Because RCC1 is only phosphorylated in mitosis, RCC1S2,11A-GFP should support RanGTP production as efficiently as RCC1-GFP in interphase nuclei in the absence of endogenous RCC1. Indeed, similar FRET signals were detected in the interphase nuclei of tsNB2 cells expressing either RCC1S2,11A-GFP or RCC1-GFP at 39.5°C (Fig. 5D). Control experiments showed that FRET was not caused by photobleaching of the GFP fused to RCC1 in these cells (see Supplementary Fig. S4). Therefore, RCC1S2,11A-GFP is fully active in producing RanGTP in interphase.

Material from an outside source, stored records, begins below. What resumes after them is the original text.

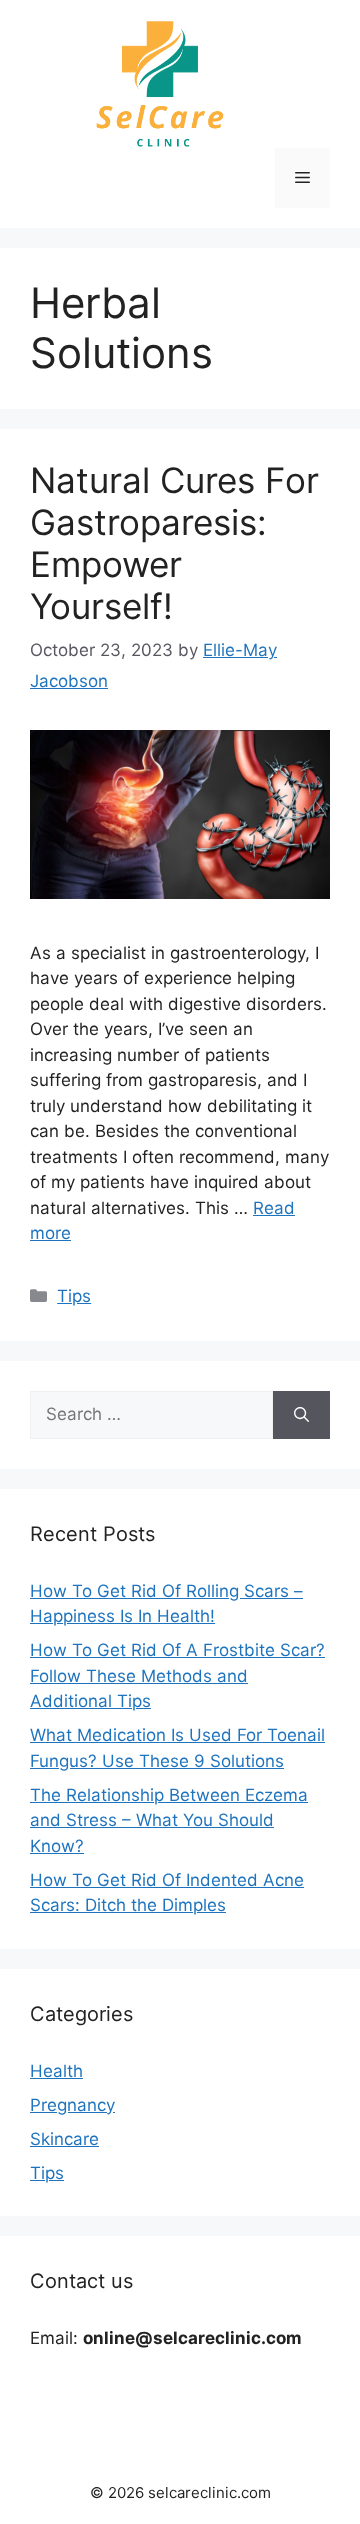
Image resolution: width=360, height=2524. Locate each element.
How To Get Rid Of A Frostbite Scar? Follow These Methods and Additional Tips (177, 1675)
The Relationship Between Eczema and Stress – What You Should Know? (169, 1820)
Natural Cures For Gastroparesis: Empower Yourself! (174, 543)
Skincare (64, 2139)
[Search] (301, 1415)
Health (56, 2071)
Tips (74, 1296)
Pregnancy (72, 2105)
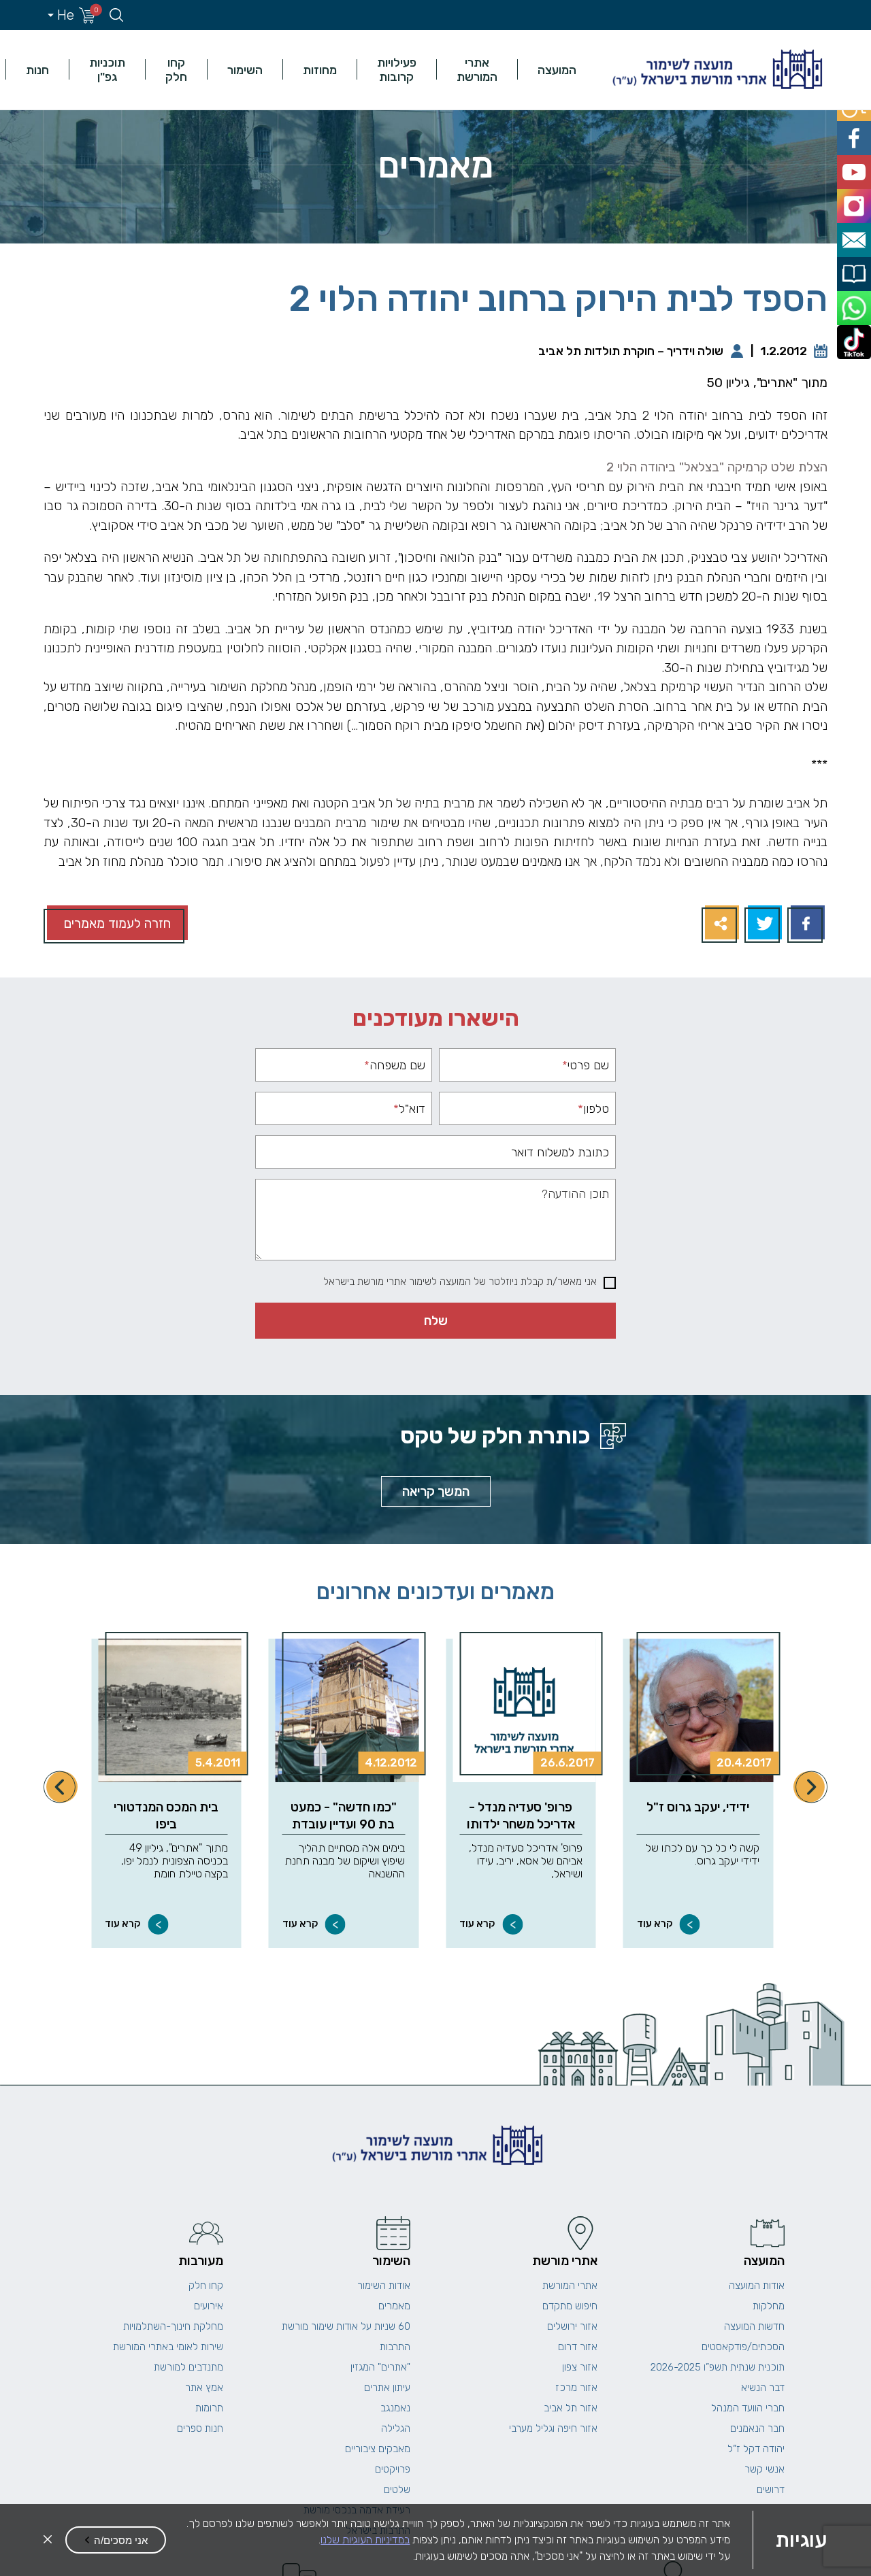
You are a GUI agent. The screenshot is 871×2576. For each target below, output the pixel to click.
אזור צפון (579, 2367)
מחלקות (769, 2306)
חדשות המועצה (754, 2326)
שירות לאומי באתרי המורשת (168, 2347)
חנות (37, 70)
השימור (245, 70)
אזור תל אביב (570, 2408)
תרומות (209, 2408)
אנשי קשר (764, 2469)
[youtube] (855, 163)
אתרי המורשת (477, 69)
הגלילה (395, 2428)
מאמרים (394, 2306)
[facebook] (855, 133)
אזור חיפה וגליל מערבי (553, 2428)
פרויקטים (392, 2469)
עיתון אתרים (387, 2387)
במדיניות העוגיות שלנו (365, 2539)
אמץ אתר (204, 2387)
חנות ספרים (200, 2428)
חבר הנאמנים (757, 2428)
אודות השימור (383, 2285)
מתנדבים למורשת (188, 2367)
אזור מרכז (576, 2387)
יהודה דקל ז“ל (756, 2449)
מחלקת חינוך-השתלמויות (173, 2326)
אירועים (208, 2306)
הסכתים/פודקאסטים (743, 2347)
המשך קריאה (436, 1491)
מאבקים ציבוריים (377, 2449)
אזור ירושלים (572, 2326)
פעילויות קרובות (396, 69)
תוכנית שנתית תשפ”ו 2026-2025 (718, 2367)
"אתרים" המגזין (380, 2367)
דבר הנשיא (763, 2387)
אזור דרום (577, 2347)
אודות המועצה (757, 2285)
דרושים (771, 2489)
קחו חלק (176, 69)
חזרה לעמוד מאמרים (117, 923)
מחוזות (320, 70)
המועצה (557, 70)
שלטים (397, 2489)
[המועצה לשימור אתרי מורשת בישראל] (716, 70)
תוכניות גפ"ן (107, 69)
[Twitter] (763, 924)
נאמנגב (395, 2408)
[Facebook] (806, 924)
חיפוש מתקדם (569, 2306)
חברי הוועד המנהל (748, 2408)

To determine whether RCC1S2,11A-GFP can maintain a high RanGTP concentration on the condensed chromosomes in mitosis at the restrictive temperature, we carried out FRET in mitotic tsBN2 cells stably expressing either RCC1-GFP or RCC1S2,11A-GFP. The cells were arrested in mitosis by nocodazole at the permissive temperature, followed by a further incubation at the restrictive temperature to inactivate endogenous RCC1 before FRET. We found a significantly diminished FRET signal on the chromosomes of tsBN2 cells expressing RCC1S2,11A-GFP compared to cells expressing RCC1-GFP (Fig. 5E). Furthermore, our analyses showed that RCC1S2,11D-GFP, which mimics phosphorylated RCC1, supported RanGTP production as efficiently as wild-type RCC1-GFP at the restrictive temperature in both interphase and mitosis (see Supplementary Fig. S3B). Therefore, phosphorylation of RCC1 is essential for generating and maintaining a high RanGTP concentration on mitotic chromosomes.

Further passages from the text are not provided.